The body needs time to acclimate to higher altitude. However, the time it takes to adapt varies from person to person.
Ascend at a moderate rate, averaging 1,000 feet a day in net elevation gain. If you are doing double carries, this may mean establishing camps at 2,000-foot intervals so that you carry one day and move camp the next, for a net gain of 2,000 feet every two days. If the suitable campsites are 3,000 feet apart, you can carry one day, move camp the next, and rest the third day, for a net gain of 3,000 feet every three days. Try not to overdo your efforts until you've become well acclimated, and schedule rest days after big pushes.
Hydration is critical in avoiding altitude sickness. Rather than relying on a figure for daily liquid consumption, such as 4 quarts per person, monitor your urine output and color. A good rule of thumb is that urine should be copious and clear, while dark urine indicates you're not drinking enough water.

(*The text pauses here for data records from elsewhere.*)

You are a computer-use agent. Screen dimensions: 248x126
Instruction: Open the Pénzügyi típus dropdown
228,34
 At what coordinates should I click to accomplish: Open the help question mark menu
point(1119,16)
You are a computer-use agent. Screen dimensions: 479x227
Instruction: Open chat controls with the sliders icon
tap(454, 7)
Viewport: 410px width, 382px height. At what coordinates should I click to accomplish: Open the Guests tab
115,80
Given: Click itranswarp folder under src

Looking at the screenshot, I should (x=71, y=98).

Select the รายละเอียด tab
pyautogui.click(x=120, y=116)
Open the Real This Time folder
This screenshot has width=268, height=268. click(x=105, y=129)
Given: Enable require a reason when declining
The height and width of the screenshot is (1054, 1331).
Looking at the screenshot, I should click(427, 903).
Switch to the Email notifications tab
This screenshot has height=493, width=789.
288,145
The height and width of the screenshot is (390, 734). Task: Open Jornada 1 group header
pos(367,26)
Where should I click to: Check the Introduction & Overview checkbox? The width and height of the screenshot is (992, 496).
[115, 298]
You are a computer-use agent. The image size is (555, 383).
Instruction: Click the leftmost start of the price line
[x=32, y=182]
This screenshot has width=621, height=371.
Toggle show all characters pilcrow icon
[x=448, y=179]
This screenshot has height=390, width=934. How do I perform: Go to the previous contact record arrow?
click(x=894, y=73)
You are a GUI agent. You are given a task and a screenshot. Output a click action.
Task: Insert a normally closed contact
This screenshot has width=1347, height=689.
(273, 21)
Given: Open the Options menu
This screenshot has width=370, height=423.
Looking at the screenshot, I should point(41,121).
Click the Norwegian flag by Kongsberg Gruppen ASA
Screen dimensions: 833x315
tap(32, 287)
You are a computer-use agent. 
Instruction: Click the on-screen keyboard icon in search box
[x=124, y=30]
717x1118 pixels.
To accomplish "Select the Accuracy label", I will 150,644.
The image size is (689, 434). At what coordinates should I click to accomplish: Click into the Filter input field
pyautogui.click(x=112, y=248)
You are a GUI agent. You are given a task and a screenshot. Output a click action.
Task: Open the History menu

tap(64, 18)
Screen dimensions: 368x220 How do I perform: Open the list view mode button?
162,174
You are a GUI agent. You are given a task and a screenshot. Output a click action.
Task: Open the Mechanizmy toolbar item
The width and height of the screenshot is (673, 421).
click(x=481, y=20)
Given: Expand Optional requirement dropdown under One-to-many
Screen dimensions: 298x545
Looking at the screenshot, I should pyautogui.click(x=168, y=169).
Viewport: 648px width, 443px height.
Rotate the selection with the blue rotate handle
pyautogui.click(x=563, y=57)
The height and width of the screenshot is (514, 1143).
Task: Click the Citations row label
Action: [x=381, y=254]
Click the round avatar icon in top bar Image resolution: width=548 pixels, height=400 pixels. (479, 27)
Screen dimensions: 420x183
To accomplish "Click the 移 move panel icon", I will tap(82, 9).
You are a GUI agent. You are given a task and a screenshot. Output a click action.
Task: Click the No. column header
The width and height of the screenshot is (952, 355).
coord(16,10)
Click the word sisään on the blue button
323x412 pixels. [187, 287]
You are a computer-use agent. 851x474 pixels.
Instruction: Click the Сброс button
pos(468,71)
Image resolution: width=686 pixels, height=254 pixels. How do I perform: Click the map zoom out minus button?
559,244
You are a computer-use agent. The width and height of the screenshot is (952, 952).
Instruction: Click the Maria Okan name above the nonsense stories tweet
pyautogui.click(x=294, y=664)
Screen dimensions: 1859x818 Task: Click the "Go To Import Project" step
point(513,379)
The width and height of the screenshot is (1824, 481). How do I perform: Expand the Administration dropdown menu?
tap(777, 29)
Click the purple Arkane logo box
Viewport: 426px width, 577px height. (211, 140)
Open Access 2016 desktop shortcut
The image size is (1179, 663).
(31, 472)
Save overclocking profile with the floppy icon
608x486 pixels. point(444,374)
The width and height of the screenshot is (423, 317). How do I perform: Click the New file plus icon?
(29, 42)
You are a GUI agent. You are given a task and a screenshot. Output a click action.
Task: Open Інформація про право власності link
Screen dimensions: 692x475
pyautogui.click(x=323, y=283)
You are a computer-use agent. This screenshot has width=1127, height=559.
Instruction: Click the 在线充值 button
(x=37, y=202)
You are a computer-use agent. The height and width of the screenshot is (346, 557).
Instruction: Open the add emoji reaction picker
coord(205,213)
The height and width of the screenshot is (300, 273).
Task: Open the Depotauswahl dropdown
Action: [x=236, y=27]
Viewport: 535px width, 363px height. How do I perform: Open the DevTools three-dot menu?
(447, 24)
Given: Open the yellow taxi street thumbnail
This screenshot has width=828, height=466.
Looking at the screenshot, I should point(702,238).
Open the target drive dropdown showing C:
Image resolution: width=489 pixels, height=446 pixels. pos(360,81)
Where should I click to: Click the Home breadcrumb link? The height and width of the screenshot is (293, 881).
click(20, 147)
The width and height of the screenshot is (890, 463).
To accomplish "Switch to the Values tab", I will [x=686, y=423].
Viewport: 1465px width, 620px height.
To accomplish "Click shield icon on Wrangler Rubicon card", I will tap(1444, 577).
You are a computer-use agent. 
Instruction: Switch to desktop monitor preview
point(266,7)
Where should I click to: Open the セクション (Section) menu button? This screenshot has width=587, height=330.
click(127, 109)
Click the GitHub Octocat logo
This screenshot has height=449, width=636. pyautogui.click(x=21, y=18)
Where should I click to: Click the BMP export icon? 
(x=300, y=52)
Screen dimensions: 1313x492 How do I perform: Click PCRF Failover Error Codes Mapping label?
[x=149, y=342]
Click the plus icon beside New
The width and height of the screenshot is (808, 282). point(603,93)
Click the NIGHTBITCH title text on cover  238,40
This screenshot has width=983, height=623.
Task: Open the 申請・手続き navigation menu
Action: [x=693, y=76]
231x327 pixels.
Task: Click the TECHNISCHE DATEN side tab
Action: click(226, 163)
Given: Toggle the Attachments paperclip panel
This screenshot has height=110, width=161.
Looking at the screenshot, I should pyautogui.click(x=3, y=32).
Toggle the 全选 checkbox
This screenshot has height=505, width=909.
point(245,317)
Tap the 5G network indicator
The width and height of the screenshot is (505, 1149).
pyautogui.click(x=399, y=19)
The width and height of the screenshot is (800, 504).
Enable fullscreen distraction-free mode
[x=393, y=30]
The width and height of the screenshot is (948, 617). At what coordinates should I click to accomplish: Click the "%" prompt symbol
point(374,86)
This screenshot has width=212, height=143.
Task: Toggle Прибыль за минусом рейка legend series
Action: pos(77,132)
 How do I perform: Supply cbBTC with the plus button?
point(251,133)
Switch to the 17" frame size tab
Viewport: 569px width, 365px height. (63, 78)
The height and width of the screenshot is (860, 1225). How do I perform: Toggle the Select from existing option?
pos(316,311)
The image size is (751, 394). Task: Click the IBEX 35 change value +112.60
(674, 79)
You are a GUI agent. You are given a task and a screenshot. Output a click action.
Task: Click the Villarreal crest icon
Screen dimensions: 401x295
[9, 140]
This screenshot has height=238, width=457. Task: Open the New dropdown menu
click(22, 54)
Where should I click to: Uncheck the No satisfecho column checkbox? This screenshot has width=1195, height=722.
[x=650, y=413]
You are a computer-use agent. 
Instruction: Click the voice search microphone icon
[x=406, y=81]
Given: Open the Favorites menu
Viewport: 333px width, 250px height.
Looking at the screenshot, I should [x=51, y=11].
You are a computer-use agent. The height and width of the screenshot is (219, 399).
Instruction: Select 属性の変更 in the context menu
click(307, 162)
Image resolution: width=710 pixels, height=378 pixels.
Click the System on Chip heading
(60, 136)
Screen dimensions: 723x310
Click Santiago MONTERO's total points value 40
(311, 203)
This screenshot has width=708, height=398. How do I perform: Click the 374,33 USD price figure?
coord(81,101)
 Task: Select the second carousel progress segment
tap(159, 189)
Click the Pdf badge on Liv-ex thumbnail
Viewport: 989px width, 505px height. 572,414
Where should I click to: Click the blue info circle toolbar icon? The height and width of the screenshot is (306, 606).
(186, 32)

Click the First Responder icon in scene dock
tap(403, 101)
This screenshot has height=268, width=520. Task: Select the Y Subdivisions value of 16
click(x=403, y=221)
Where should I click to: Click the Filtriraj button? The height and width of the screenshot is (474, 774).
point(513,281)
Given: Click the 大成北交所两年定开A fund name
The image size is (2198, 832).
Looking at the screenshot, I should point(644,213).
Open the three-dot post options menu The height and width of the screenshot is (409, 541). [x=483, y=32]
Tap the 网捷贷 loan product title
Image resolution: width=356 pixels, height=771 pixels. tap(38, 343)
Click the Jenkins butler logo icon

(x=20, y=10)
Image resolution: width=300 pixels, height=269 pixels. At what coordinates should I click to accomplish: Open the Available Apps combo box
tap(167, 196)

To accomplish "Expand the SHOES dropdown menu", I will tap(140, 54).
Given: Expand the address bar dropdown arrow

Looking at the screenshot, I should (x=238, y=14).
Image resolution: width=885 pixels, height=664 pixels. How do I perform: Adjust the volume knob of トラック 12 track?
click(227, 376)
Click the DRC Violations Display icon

Above 18,000 feet, most people begin to deteriorate physically regardless of acclimatization. Minimize the stays at high altitudes and periodically return to lower altitudes to recover. The old advice is good: Climb high, sleep low. The body acclimates much faster during exertion than during rest, and recovers more quickly at a lower altitude. Expedition-style climbing takes advantage of these concepts in carrying loads to a high camp, returning to lower altitude to recover, then ascending again.